Paleofantasy: When people act like cavemen because they misunderstand evolution

I’ve been waiting so long for someone to write this book.

Salon has a great interview with Marlene Zuk, evolutionary biologist who just wrote “Paleofantasy: What evolution really tells us about sex, diet, and how we live.” The Paleo diet? How evolution surprisingly supports 1950s gender roles? Yeah, those ideas aren’t actually supported by evolution after all – something that should come as no surprise to my readers.

It is striking how fixated on the alleged behavior of our hunting-and-foraging forbearers some educated inhabitants of the developed world have become. Among the most obsessed are those who insist, as Zuk summarizes, that “our bodies and minds evolved under a particular set of circumstances, and in changing those circumstances without allowing our bodies time to evolve in response, we have wreaked the havoc that is modern life.” Not only would we be happier and healthier if we lived like “cavemen,” this philosophy dictates, but “we are good at things we had to do back in the Pleistocene … and bad at things we didn’t.”

The most persuasive argument Zuk marshals against such views has to do with the potential for relatively rapid evolution, major changes that can appear over a time as short as, or even shorter than, the 10,000 years Cordain scoffed at. […]

There are human examples, as well, such as “lactase persistence” (the ability in adults to digest the sugar in cow’s milk), a trait possessed by about 35 percent of the world’s population — and growing, since the gene determining it is dominant. Geneticists estimate that this ability emerged anywhere from 2200 to 20,000 years ago, but since the habit of drinking cow’s milk presumably arose after cattle were domesticated around 7000 years ago, the more recent dates are the most likely. In a similar, if nondietary, example, “Blue eyes were virtually unknown as little as 6000 to 10,000 years ago,” while now they are quite common. A lot can change in 10,000 years.

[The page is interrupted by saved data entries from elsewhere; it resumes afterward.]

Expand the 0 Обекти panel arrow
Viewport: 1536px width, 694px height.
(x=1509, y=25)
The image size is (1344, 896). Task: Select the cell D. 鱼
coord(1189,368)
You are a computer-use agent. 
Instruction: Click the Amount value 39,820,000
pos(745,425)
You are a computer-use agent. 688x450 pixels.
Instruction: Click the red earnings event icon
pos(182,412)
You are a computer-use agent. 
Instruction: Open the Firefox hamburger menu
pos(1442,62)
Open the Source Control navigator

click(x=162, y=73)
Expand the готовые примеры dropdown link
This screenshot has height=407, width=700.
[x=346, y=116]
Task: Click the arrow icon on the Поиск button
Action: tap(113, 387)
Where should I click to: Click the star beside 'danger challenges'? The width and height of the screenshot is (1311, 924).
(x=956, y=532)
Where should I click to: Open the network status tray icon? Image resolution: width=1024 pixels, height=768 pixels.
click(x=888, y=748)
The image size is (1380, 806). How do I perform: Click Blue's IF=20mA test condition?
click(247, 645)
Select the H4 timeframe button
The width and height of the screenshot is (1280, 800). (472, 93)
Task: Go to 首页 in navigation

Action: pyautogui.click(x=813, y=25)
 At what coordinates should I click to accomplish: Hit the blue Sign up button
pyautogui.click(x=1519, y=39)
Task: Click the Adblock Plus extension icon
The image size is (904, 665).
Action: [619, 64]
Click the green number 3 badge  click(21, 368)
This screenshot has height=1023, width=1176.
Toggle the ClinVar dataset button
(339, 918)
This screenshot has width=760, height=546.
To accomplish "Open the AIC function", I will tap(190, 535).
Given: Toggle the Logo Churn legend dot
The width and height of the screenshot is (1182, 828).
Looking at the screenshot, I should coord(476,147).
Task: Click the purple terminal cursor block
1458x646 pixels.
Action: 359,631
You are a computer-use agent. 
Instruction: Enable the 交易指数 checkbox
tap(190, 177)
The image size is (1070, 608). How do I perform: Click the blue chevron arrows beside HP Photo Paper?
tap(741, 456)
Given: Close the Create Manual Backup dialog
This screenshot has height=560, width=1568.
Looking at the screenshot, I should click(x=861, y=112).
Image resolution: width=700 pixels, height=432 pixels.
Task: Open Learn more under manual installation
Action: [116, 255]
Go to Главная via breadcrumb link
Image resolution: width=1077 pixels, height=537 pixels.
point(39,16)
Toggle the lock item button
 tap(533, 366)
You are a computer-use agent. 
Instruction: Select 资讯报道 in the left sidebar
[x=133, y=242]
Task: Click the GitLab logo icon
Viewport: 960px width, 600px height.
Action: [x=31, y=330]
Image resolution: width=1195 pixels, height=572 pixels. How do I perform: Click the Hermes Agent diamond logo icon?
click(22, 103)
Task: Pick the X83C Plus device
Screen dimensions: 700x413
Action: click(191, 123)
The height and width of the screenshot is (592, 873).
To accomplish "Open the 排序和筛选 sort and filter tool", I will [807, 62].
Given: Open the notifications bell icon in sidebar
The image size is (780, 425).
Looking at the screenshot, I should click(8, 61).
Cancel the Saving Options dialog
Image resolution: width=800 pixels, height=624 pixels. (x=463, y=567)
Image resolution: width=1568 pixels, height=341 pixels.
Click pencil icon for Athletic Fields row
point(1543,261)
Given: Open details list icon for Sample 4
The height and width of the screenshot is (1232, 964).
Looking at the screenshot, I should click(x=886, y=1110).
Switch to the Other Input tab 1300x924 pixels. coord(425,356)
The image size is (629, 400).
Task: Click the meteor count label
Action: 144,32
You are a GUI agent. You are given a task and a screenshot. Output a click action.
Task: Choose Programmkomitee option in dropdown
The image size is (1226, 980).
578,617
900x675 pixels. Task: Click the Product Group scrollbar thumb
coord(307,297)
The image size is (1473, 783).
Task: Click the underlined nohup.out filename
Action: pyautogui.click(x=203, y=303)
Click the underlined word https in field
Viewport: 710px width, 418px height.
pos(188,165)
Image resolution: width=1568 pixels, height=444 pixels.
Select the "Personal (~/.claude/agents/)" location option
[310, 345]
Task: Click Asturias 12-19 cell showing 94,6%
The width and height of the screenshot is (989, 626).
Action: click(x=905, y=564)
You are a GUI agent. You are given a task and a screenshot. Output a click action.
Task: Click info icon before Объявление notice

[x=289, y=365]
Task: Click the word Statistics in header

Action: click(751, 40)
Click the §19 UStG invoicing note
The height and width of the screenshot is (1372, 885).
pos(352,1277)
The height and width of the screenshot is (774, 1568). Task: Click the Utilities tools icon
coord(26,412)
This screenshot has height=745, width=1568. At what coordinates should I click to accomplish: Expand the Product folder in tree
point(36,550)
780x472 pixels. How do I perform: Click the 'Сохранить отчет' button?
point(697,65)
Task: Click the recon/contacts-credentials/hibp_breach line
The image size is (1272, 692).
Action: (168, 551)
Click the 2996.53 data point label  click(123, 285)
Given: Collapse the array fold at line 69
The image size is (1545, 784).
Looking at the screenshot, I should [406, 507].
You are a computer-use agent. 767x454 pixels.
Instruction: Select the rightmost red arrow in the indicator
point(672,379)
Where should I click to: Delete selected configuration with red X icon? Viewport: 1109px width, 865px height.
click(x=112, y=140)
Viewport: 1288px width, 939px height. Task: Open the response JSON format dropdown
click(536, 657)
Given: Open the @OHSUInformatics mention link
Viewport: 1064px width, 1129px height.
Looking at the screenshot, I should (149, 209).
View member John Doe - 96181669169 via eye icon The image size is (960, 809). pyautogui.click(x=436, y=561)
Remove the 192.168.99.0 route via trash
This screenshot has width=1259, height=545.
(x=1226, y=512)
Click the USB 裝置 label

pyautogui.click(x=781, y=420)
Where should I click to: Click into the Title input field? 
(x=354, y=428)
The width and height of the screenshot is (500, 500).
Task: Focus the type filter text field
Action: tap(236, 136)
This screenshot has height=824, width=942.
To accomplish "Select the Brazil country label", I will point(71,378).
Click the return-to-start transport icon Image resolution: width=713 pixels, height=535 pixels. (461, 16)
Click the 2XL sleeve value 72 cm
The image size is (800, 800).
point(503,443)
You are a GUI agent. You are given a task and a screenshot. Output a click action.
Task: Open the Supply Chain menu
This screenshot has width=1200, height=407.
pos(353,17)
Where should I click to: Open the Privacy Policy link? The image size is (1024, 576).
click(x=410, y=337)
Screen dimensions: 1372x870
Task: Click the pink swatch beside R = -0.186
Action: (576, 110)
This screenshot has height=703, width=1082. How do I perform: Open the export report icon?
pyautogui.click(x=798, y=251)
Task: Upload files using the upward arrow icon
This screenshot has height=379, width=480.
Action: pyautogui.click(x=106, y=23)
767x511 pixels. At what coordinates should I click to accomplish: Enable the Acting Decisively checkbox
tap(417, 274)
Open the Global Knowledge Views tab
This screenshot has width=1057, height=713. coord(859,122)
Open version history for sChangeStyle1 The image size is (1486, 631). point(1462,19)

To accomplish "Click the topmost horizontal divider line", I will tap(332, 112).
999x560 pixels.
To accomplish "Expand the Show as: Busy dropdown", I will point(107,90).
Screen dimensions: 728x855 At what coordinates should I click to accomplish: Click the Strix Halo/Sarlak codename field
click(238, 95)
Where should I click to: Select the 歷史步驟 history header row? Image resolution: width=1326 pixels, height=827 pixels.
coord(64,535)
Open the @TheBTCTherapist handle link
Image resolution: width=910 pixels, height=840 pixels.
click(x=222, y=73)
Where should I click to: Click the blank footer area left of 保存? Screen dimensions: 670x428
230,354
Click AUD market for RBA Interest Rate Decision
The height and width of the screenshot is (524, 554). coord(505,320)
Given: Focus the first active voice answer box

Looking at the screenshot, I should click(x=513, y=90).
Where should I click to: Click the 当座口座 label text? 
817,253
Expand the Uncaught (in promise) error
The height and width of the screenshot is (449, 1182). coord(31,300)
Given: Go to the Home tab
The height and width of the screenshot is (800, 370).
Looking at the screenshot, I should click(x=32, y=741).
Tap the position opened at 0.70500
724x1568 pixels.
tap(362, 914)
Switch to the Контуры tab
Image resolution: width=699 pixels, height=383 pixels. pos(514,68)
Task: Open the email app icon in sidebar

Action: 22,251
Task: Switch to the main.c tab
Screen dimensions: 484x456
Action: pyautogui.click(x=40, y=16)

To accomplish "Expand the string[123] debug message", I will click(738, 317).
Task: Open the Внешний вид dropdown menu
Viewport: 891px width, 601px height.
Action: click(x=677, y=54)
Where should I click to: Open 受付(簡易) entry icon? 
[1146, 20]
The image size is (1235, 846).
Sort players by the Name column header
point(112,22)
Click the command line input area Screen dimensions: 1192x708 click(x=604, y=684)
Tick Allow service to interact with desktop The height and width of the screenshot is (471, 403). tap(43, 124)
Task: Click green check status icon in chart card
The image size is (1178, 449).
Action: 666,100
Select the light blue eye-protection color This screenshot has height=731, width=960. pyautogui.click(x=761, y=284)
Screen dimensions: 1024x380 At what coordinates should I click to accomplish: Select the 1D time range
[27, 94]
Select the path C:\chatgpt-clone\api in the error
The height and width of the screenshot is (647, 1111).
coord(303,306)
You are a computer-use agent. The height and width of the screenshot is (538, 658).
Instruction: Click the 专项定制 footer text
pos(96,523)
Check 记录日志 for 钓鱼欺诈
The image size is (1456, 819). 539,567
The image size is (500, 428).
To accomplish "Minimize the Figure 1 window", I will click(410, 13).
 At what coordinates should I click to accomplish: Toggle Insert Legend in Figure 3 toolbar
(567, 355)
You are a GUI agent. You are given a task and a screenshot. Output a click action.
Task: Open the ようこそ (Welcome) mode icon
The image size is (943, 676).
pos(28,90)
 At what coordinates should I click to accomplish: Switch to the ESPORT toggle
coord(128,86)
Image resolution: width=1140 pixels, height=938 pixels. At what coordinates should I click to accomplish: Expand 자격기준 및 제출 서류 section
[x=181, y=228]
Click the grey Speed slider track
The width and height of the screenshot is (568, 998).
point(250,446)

Read the whole piece, as it’s a great summary of why these sort of standard evolutionary psychology arguments are so flawed.

Now, I do think evolutionary psychology has a lot of potential. Obviously the brain evolves like any other organ, which has fascinating effects on behavior. But the field is in its infancy, and is currently propped up on arm chair speculation and frequently unfalsifiable claims (claims that are impossible to prove wrong).

My favorite example of this comes from the Evolutionary Psychology class I took in undergrad. Now, I was originally super excited about this class. As someone who was interested in human evolution, behavior, and sex, I thought that evolutionary psychology was my calling. That was until we got to a specific lecture on human sexuality. We were discussing a study that was investigating patterns of human promiscuity, and the professor asked us to come up evolutionary explanations to describe the data we could potentially see. Most people came up with something along the lines of “Female humans will not be promiscuous because pregnancy has more cost to them and they need a monogamous mate to help rear the child, where men will be very promiscuous  because they want to spread their seed as much as possible.”

I’m sure you’ve all heard that argument somewhere before. But I presented an alternative hypothesis: “Female humans have cryptic fertility – it’s hard to tell when they’re ovulating – so they will be equally promiscuous, because then no man will know if the child is theirs so they will all pitch in to help rear the child.” I presented this idea because evolutionary psychology often looks to primitive tribes for its hypotheses, and we see my scenario happening in many tribes of South America.

My professor nodded and said that was a good alternative explanation. I asked how we would be able to distinguish between the two hypotheses, but he didn’t seem to understand why that mattered. He saw evolutionary psychology as being able to explain either situation, so in his mind it only supported the field of evolutionary psychology because it was able to explain anything!

But the ability to come up with an explanation for anything is not what makes something scientific. Creationism can come up with an explanation for anything – “God did it” – and that is not scientific. To be scientific you need your predictions to be falsifiable, and unfortunately right now evolutionary psychology is closer to creationism than it is evolutionary biology.

Like I said, evolutionary psychology has a lot of potential because the brain evolves. But I think we need to establish a much larger base of information before we can even remotely accurately interpret data. We need to understand the staggering complexity of the brain and the genomic contribution to that complexity before we can really start investigating what’s going on, and even then it will not be as simple as thinking “What would cavemen do?”